The chief administrator for the federal courts told lawmakers Wednesday that there’s less harassment within the judiciary than other industries.

James C. Duff, the director of the Administrative Office of U.S. Courts, said that in his 42 years in Washington, he doesn’t think there’s been a single taxpayer payout to settle a sexual harassment claim with clerks or other judiciary employees.

He acknowledged there must be harassment, but put its pervasiveness on a scale of three or four out of 10.

“Whatever it is, it’s too much and we are going to do something about it,” he told the Senate Judiciary Committee.

He testified months after the #MeToo movement hit the country, exposing rampant harassment in Hollywood and major businesses and on Capitol Hill. And one prominent appeals court judge, Alex Kozinski of the 9th U.S. Circuit Court of Appeals, resigned after six women who had served as law clerks accused him of sexual harassment inside the federal courthouse.

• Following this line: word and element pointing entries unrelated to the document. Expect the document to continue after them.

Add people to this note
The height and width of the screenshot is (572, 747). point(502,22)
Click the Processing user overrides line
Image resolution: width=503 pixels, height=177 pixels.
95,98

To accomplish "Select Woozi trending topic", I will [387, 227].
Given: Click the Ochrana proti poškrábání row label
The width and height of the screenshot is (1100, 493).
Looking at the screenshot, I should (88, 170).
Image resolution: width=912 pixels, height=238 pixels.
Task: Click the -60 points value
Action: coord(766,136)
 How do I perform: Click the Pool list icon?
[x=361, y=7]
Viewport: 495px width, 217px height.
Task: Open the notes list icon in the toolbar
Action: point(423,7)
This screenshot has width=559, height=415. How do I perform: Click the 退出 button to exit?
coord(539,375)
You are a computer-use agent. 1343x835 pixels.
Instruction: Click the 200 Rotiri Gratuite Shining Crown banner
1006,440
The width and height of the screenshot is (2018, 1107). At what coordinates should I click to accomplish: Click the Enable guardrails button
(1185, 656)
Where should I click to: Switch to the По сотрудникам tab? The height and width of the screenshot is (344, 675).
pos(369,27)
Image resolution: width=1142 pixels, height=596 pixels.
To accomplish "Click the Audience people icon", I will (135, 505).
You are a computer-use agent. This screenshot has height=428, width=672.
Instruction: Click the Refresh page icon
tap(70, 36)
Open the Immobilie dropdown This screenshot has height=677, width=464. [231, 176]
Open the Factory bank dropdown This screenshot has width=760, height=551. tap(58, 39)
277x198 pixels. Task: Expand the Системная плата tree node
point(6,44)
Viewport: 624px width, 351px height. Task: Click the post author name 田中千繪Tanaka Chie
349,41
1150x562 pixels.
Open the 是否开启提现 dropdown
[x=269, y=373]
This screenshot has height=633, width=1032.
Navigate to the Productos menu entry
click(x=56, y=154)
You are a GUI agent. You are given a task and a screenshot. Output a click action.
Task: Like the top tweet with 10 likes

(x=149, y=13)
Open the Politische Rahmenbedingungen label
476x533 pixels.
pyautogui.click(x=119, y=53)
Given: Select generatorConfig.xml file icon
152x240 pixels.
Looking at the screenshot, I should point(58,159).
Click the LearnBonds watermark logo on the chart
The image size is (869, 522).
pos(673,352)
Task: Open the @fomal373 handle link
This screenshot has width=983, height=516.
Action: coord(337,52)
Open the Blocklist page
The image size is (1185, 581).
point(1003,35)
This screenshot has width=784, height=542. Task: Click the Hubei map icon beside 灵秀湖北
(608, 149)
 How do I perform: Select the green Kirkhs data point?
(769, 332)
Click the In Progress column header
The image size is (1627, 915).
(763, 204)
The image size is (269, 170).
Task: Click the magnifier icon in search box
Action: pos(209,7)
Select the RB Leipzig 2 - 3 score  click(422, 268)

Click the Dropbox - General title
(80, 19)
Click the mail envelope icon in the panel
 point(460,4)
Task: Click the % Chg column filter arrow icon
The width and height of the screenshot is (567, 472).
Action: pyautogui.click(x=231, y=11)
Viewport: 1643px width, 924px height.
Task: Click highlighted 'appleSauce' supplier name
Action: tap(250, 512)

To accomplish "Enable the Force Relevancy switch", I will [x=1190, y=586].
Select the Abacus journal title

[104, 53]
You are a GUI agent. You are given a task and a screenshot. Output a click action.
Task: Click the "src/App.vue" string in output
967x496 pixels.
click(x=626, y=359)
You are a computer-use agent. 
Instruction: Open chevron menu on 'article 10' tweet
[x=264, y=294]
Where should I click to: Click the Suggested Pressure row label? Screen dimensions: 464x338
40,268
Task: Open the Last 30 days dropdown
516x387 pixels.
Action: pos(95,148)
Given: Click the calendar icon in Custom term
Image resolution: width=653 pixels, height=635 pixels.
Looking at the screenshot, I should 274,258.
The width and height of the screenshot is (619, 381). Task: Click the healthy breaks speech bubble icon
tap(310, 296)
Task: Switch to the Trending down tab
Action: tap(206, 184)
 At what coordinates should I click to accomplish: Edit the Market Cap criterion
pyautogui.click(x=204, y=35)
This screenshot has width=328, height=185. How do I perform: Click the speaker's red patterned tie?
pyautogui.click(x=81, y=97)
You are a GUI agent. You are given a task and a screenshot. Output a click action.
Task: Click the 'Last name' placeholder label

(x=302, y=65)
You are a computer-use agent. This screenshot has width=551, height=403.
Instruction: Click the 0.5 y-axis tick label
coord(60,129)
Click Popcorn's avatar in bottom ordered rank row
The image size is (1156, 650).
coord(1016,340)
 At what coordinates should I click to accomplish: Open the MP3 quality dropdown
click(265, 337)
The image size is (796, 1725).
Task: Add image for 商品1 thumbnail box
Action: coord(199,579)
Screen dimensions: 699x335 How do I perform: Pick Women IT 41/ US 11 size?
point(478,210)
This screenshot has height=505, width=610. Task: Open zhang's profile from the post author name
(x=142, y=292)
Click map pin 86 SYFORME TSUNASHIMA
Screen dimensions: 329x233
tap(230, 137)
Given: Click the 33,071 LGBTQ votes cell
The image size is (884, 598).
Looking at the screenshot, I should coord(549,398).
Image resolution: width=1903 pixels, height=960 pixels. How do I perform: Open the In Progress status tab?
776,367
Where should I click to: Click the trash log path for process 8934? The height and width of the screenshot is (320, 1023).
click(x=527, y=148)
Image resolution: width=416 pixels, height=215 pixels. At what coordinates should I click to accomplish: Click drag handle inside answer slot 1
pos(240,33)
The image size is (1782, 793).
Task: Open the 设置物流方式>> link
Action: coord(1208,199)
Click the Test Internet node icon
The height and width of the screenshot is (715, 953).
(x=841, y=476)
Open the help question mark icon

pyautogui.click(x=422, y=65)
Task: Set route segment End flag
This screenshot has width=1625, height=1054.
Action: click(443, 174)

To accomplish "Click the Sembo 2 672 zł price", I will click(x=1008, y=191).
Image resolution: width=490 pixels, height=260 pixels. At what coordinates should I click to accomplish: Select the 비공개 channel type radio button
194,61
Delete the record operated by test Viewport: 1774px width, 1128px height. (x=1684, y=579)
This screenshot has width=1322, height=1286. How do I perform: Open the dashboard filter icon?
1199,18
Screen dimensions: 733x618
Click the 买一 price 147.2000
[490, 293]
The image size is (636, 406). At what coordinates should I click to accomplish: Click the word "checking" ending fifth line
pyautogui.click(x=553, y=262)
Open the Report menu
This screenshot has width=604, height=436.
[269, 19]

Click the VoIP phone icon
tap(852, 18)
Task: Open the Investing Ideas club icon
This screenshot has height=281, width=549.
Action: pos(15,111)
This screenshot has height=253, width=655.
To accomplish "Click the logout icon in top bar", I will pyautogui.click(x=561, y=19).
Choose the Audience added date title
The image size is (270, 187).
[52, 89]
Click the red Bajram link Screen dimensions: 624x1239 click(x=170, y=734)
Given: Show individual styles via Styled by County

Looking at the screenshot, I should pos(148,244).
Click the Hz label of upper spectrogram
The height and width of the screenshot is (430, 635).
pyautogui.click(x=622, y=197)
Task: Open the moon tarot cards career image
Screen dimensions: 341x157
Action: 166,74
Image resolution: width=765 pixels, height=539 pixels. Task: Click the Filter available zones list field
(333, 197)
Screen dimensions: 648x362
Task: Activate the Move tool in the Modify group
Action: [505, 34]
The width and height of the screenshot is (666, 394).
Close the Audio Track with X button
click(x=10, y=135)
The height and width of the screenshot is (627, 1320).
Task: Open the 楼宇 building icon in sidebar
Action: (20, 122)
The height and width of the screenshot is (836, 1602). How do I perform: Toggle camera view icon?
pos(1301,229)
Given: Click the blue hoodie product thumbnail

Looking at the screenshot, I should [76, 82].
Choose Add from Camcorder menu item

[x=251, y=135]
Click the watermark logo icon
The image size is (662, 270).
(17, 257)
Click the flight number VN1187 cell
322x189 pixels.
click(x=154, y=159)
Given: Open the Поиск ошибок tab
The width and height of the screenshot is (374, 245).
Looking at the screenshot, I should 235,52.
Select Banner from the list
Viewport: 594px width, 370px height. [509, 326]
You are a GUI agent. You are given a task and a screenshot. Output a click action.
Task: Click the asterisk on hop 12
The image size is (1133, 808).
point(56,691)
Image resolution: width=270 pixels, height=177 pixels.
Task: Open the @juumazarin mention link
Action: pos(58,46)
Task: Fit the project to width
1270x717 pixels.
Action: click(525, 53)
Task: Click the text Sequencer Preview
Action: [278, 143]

Mr. Kozinski still collects his annual salary as retirement pay from the courts. The same is true for former District Judge Walter Smith Jr. of Waco, Texas, who retired in 2016 after a former clerk came forward and accused him of groping and kissing her in 1998. The San Antonio Express News says he’s paid $203,100 a year.

Mr. Duff’s working group was assembled to study the courts’ procedures for accepting harassment complaints and conducting investigations. It recommended expanding the time from 30 days to 180 days for employees and interns to file Early Dispute Resolution claims.

Critics, though, say the report failed to grasp how much of a problem sexual harassment is in the federal judiciary.

Jaime Santos, a lawyer for Goodwin Procter LLP, said clerks were discouraged from reporting allegations of wrongdoing because their complaints go to the chief judge of a circuit, who they expected to side with his or her fellow judge.

She also disagreed with Mr. Duff’s estimate of a low incidence of harassment.

“I know of federal judges who have been sitting on the bench in the last several months who it is commonly known have engaged in this behavior,” she told lawmakers.

Jenny Yang, a strategic partner at Working Ideal, a workplace consultant firm, called for an outside review of the judiciary to figure out the prevalence of sexual harassment.

“I really don’t believe you can fix the problem unless you have a baseline measure of what your problem is,” Ms. Yang said.

But Mr. Duff pushed back against the suggestion that the federal judiciary should have an Office of Inspector General, as other branches of the government have, saying it would hinder what his office is tasked with doing.

“It’s duplicative of resources we already spend in the federal government to audit our finances and secondly, with regard to misconduct, we have a very healthy review system. … Third, it’s unconstitutional,” Mr. Duff said.